═══ DATA SHOWN ═══

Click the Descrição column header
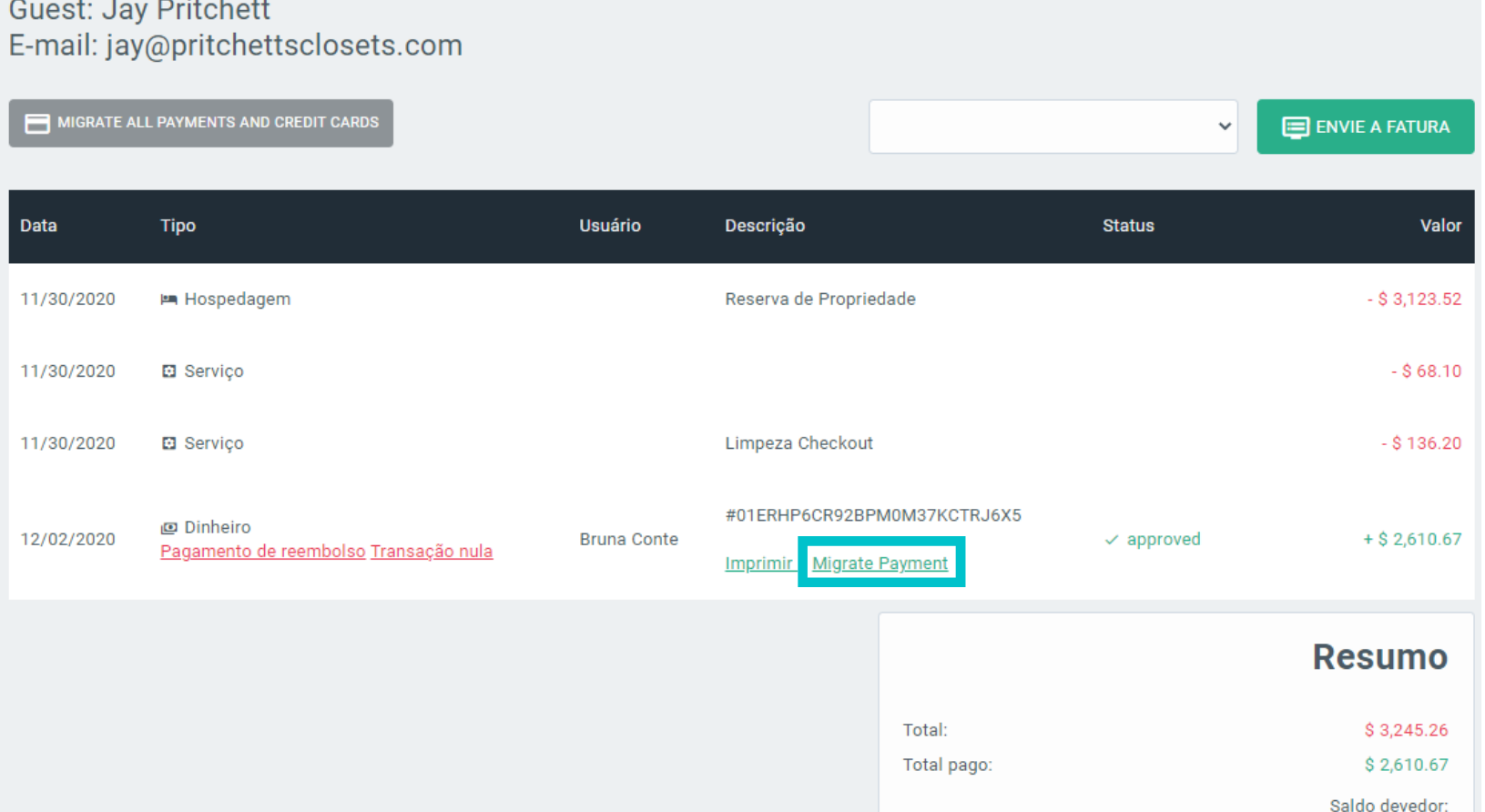The image size is (1485, 812). (x=764, y=226)
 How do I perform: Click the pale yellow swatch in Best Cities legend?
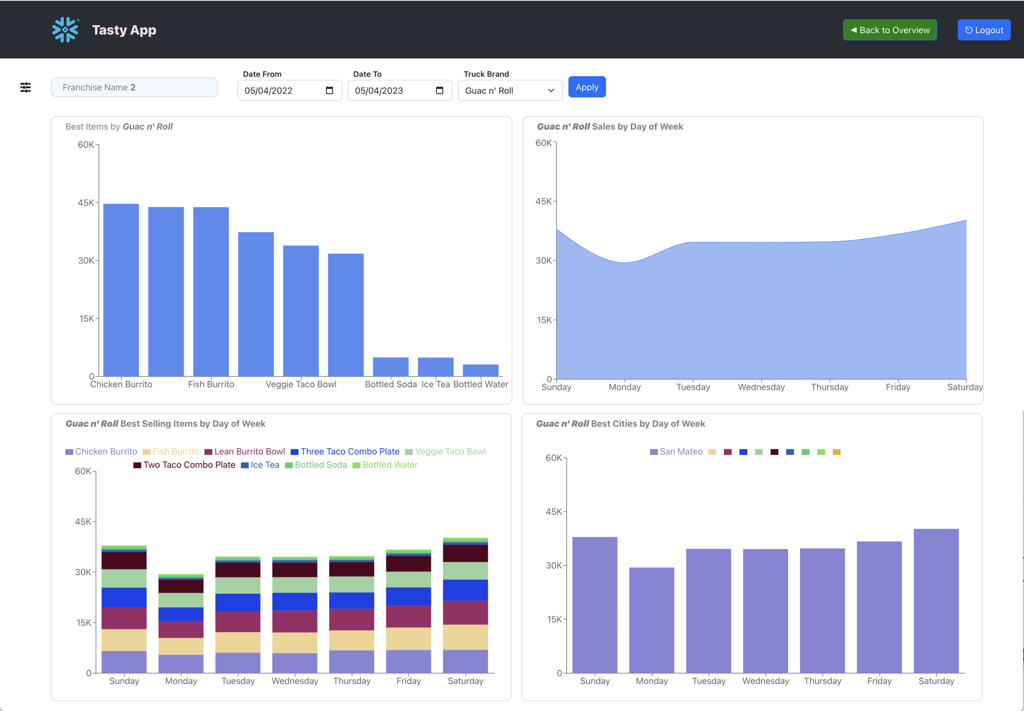(x=712, y=452)
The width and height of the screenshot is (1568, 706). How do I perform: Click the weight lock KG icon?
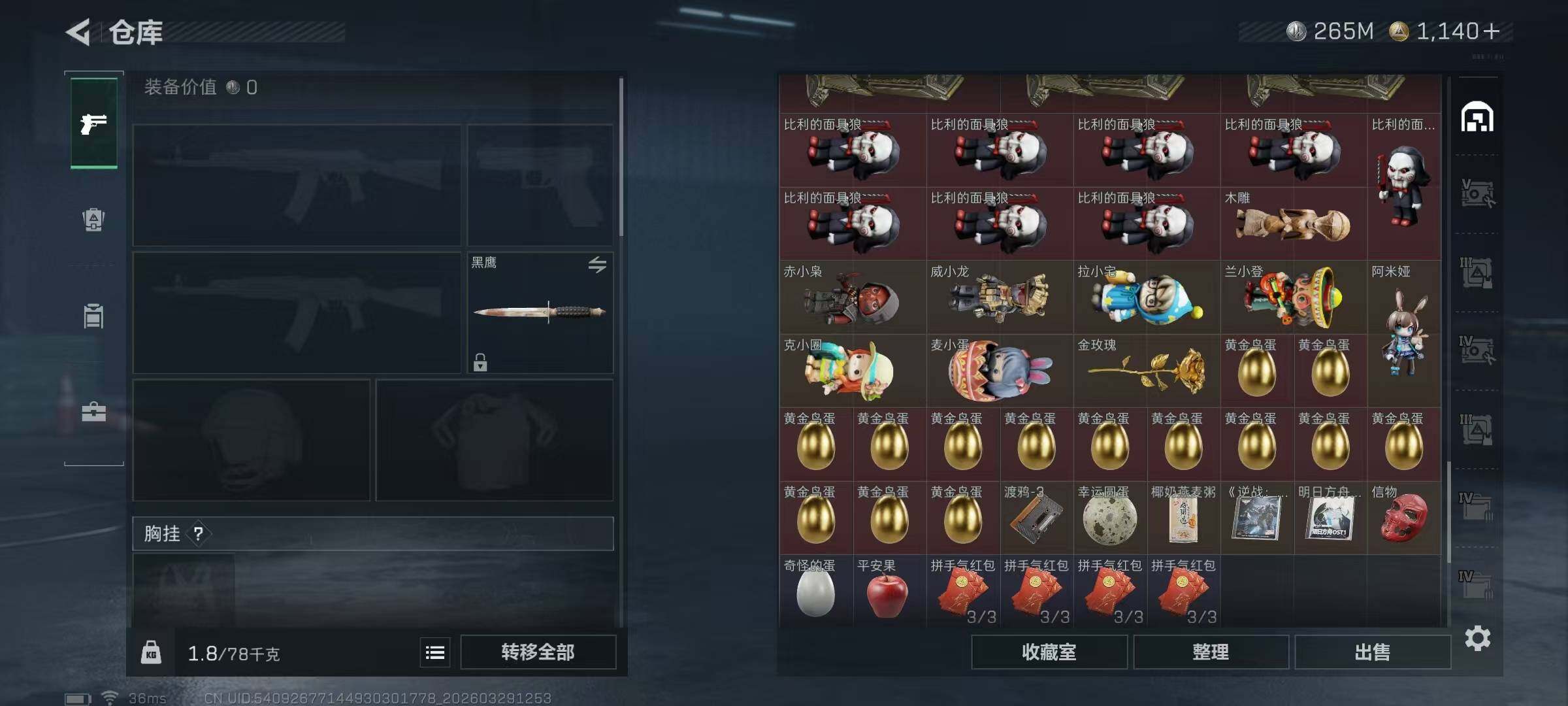coord(151,652)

═══

DIRECTIONS FOR THIS TASK>
Reproduce the items word for word, from the line containing "The width and" through the last line of the items, inclusive. Leave the pictures out of your answer.

THE COMPLETED TASK>
The width and height of the screenshot is (1568, 706). How do I perform: Click the weight lock KG icon?
coord(151,652)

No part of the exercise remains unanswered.